Using the above-mentioned sample, when we write data to the CRM contact entity, notice that both ownerid and owneridtype fields are available in the CRM destination component. ownerid will take a GUID value, while owneridtype accepts values that can be used to determine the lookup entity type. When providing values for a lookup entity type field (i.e. owneridtype), you can either specify the entity's name or its entity type code (an integer value).

If you plan to use the integer entity type code (also referred to as object type code), you should be aware of a few facts about how it works. Each CRM entity has an object type code in the system. For system entities, it would be an integer from 1 (account) to a maximum of 4 digits (9999). For custom entities, it is usually a number starting from 10,000. One thing you should be mindful of is that the custom entity's object type code could change from environment to environment after the customizations are promoted across environments. For this reason, we generally recommend you use the entity's name instead.

The type field usually has a name ending with "type", but it is not always the case. An example of such an exception is the objectid field from the annotation entity (CRM notes entity). There are two type fields that you can use, which are objectidtypecode and objecttypecode. You can use either one of them to specify the objectid field's lookup type.

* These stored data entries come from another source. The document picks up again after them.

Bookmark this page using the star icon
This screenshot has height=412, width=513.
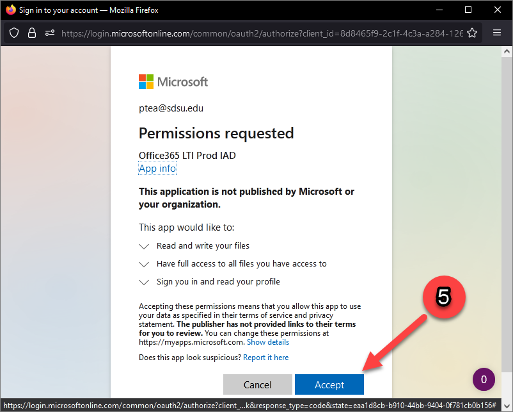click(x=471, y=33)
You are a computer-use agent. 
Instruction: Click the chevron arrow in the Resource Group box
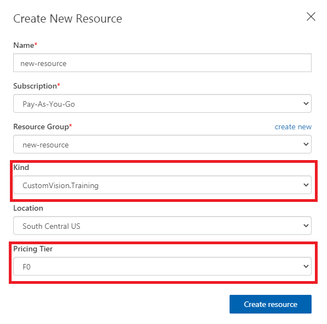coord(306,144)
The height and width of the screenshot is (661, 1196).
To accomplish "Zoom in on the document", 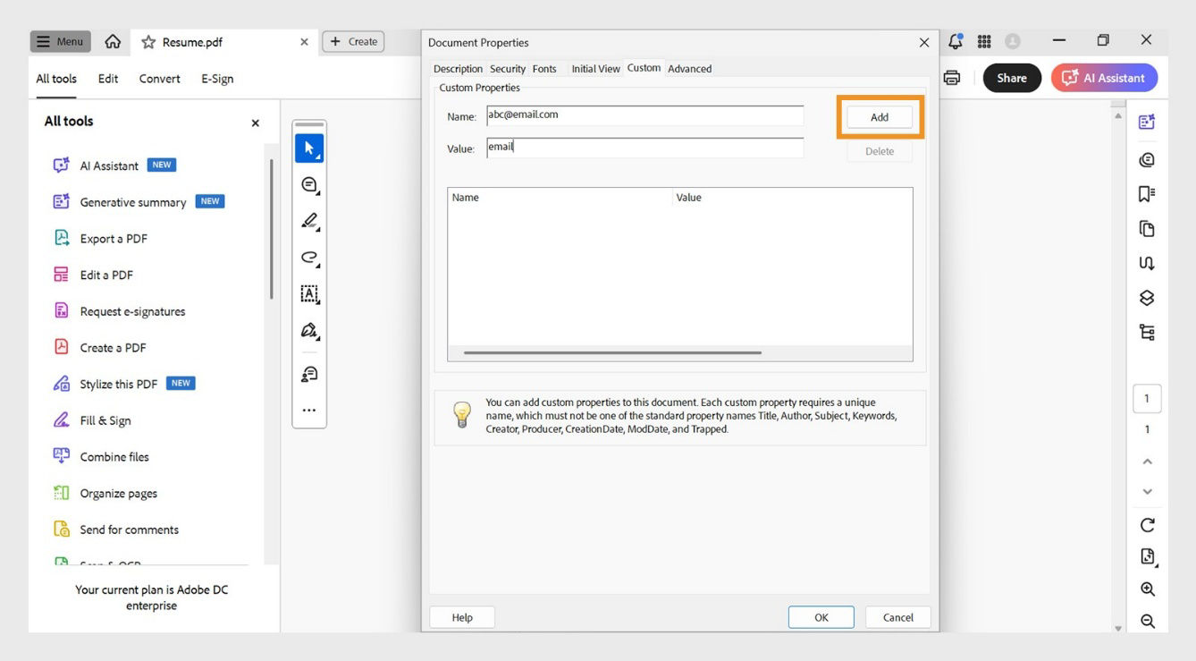I will (1147, 589).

The lookup type field is only needed when the lookup type cannot be determined by CRM metadata. If it is a straight 1:N relationship that involves only two entities (one parent entity and one child entity), you will not need to provide such types. 

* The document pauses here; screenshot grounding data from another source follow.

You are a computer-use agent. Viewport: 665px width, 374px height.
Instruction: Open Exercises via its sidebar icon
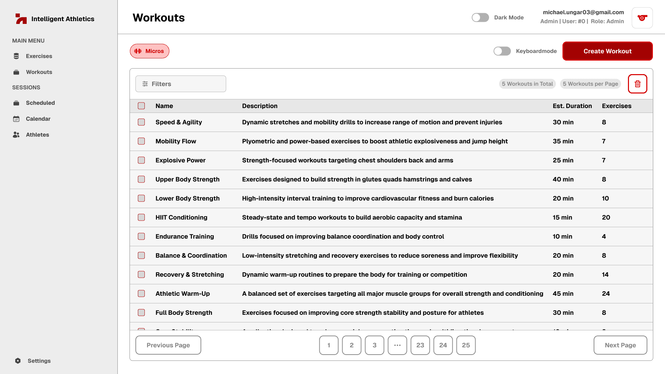coord(16,56)
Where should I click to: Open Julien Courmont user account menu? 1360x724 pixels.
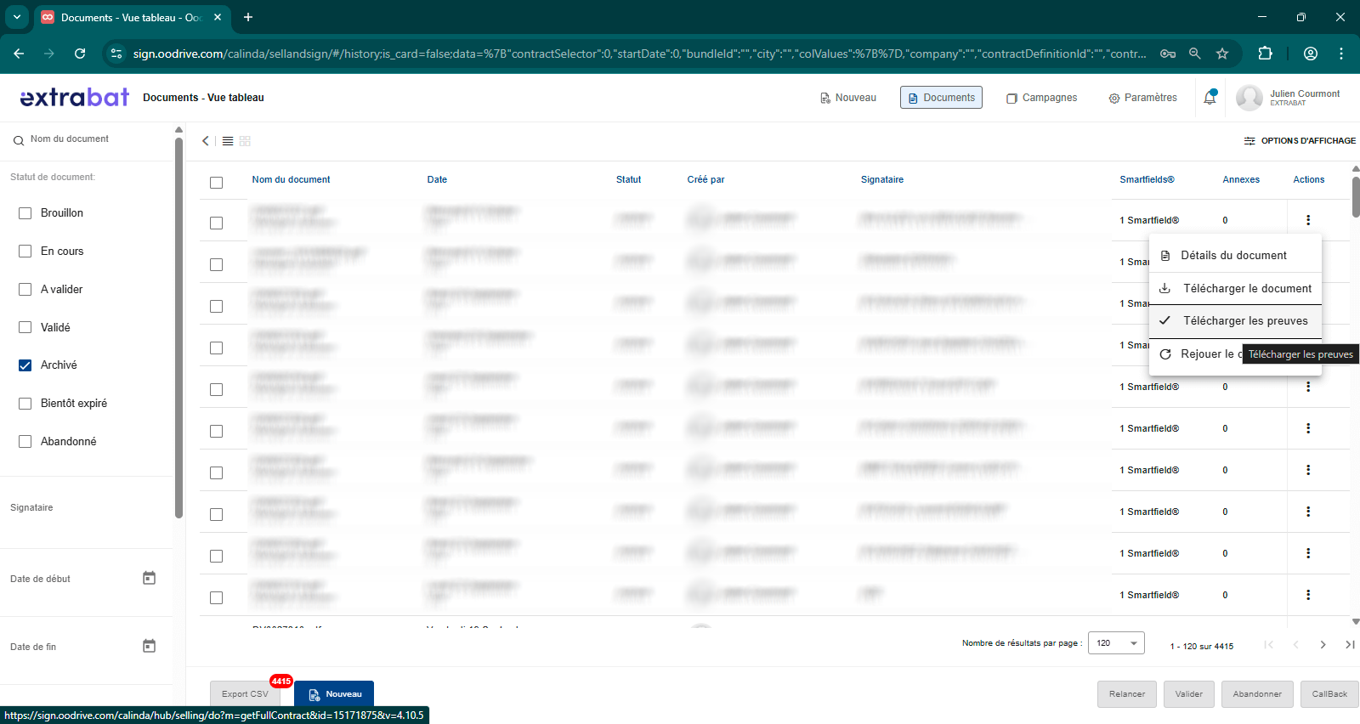1288,98
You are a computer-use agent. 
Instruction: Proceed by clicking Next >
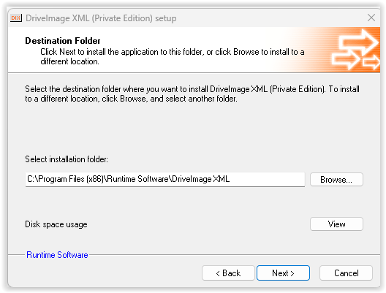pos(283,273)
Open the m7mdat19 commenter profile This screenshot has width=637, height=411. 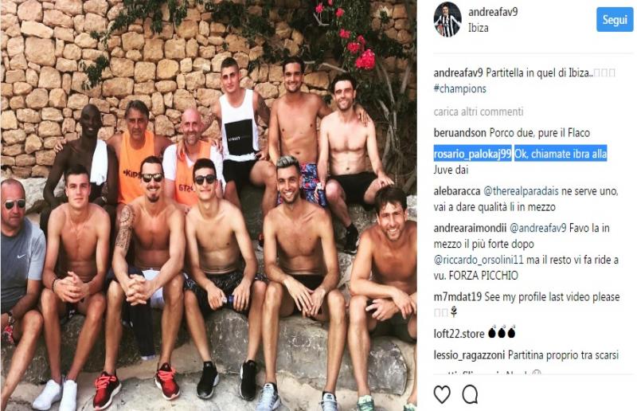457,297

What format of data do I expect to read from a CRM activityparty (partylist) field in a CRM source component? 

Depending on the software version you are using, the output is different.

  • If you are using v5.0 or later versions, the output of an activityparty (partylist) field will be in JSON format, which consists of a list of parties. For each party record, there will be a PartyId which is a GUID, a Name which is the party's name, and a Type which indicates the party's entity type. The following is a sample of such output which consists of an account record and a systemuser record.

    [
    	{
    		"PartyId":"c2cb1adc-cec4-e311-80e0-7845c4c5c272",
    		"Name":"ABC Inc.",
    		"Type":"account"
    	},
    	{
    		"PartyId":"61f78159-c1ce-441e-9eb4-e4c84206d89f",
    		"Name":"Joe Smith",
    		"Type":"systemuser"
    	},
    ]
    

    Note: the actual output will be in a condensed format, and no line break or indentation is provided.

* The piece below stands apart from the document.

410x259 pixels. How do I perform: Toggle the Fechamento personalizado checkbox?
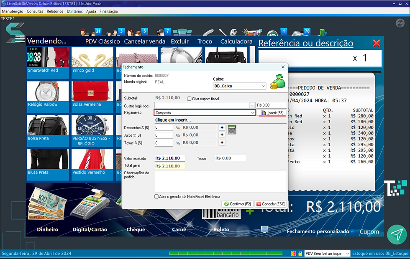(x=353, y=231)
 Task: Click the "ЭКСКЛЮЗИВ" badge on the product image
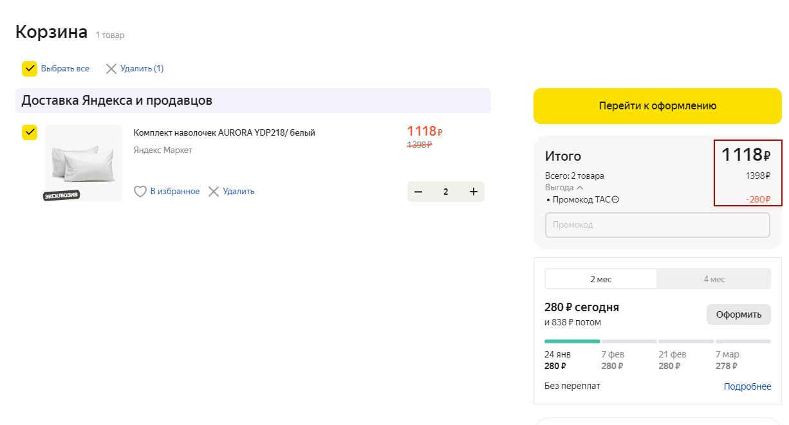click(x=62, y=195)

  • When using v4.1 or earlier versions, the output of the field will include a list of lookup values delimited by a semicolon(;). Each lookup value then consists of two parts divided by a colon(:), with the first part being the entity name, and the second part being the entity record's GUID. The following is a sample output of an activityparty field when v4.1 or earlier is used:

    contact:76ff2c4b-eb64-e111-9222-002215d5e;systemuser:1e64836d-1c66-e111-a28e-0022cad5e
How do I specify the input values for a CRM activityparty field in a CRM destination component? 

When working with activityparty fields (or partylist fields), the CRM destination component takes two types of inputs:

  • JSON (since v5): The input of an activityparty field can be either one of the three modes:

    • GUID mode: You have all the primary key values in GUID format for all involved parties, such as

      [
          {
              "PartyId":"c2cb1adc-cec4-e311-80e0-7845c4c5c272",
              "Type":"account"
          },
          {
              "PartyId":"61f78159-c1ce-441e-9eb4-e4c84206d89f",
              "Type":"systemuser"
          },
      ]
    • Text mode: You have the text value of the party records, and you use the Text Lookup feature to find the involved party's primary key value (GUID), such as:

      [
          {
              "Name":"ABC Inc.",
              "Type":"account"
          },
          {
              "Name":"Joe Smith",
              "Type":"systemuser"
          },
      ]
    • Hybrid mode: You have a mix of GUID and text values as your input for an activityparty field, in which case you use Text Lookup for some party types, and pass in the primary key values (GUID) for other party types. For instance:

      [
      	{
      		"PartyId":"c2cb1adc-cec4-e311-80e0-7845c4c5c272",
      		"Type":"account"
      	},
      	{
      		"Name":"Joe Smith",
      		"Type":"systemuser"
      	},
      ]

      For this particular example, we use the Text Lookup feature to handle the lookup of the "systemuser" entity, but we are passing in the GUID value directly for the "account" entity in which case we choose the Opt Out option for the "account" entity in the activityparty field's Text Lookup configuration window.

      Text Lookup Editor

    Note: when using JSON format input, the line breaks and indentations shown in the above samples are not required.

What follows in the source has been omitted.